RENO, Nev. (News 4 & Fox 11) — The man heading the Nevada Humane Society (NHS) in Reno is stepping down in the middle of tumultuous times filed with mounting complaints, questions and criticism.
Greg Hall announced he was resigning on Wednesday just days before he was set to address concerns surrounding operations and management at the Nevada Humane Society.
The complaints cover a range of issues including shelter operations, personnel issues and finances, according to members of the Advisory Board. '
Hall joins the board president and two other members in stepping away from their post at the humane society in the last two weeks.
“As of May 9, 2023, the Nevada Humane Society Board of Directors has accepted the resignation of CEO Greg Hall, effective immediately. Hall’s resignation follows recent allegations pertaining to the staff, resources and operations within this organization. The board is considering all allegations with the utmost gravity and enacting appropriate investigations, including a third-party investigation into animal welfare and husbandry practices scheduled to begin May 22." according to a statement from NHS.
During the May 9 board meeting, the board voted to approve the following actions:
The public meeting is still scheduled for May 15 at Reno City Hall at 9:30 a.m. and is open to the public.
News 4 first started sounding the alarm back in March 2021 when several former and current employees turned to us in hopes of bringing changes to the organization.

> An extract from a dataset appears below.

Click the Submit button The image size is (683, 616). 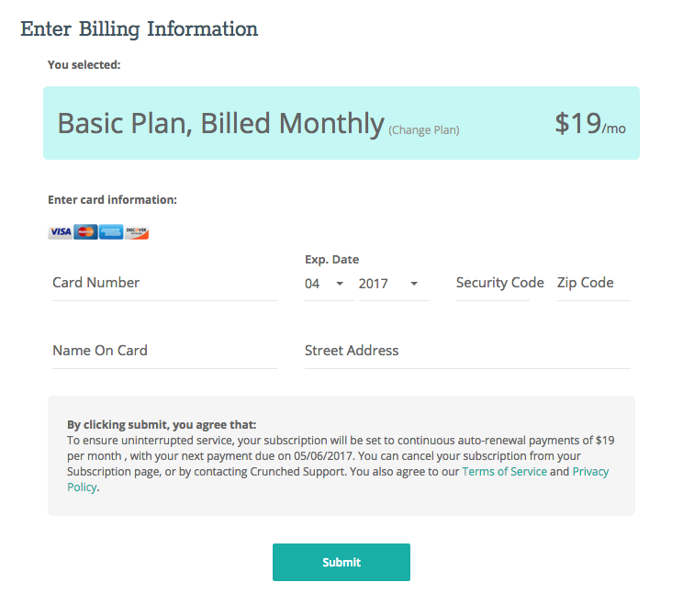(x=342, y=562)
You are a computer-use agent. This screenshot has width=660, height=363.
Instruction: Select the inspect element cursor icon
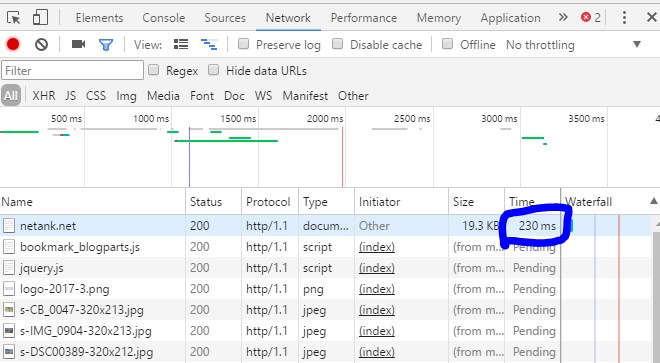(x=14, y=18)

Each of those we interviewed told us they've seen too many cases where cats or kittens did not get the kind of care they deserved.
Examples provided to us by those who worked behind the scenes at the Humane Society include a tiny, a one and a half pound kitten named Tootsie Pop which died after three surgeries for eye infections.
The animal was too small and weak, sources told us, to withstand that many surgical procedures.
We did ask management about the case and they tell us they looked into it and they stand behind the care Tootsie Pop received.
There's also the disturbing story of a cat in declining health which died, our sources say, laying in its own waste, too weak to move, after being left overnight unsupervised in the NHS clinic.
Another former employee describes the animal's final hours.
"They deemed it was okay to leave the cat overnight," she recalled. "That cat passed on his own covered in diarrhea and his own vomit, unable to move out of that waste."
In this case also, management says it stands by the actions of its medical staff.
But another cat which was treated for a leg injury after it was rescued from a house fire had to be euthanized when the unimaginable happened.
"Sadly the wrong leg was prepped and amputated," a former employee told us.
Management confirmed to us that in this case the veterinarian did in fact amputate the wrong leg and the animal had to be destroyed. The CEO says disciplinary action was taken against the veterinarian and the assistant who were involved.
"The animals under the Nevada Humane Society remain our first priority and we commit to ensuring their continued welfare. We appreciate your continued trust as we undertake the process of identifying and correcting any issues that may be identified through external audits within the organization,” NHS added.
But stories like these still haunt the employees, past and present, that we spoke with.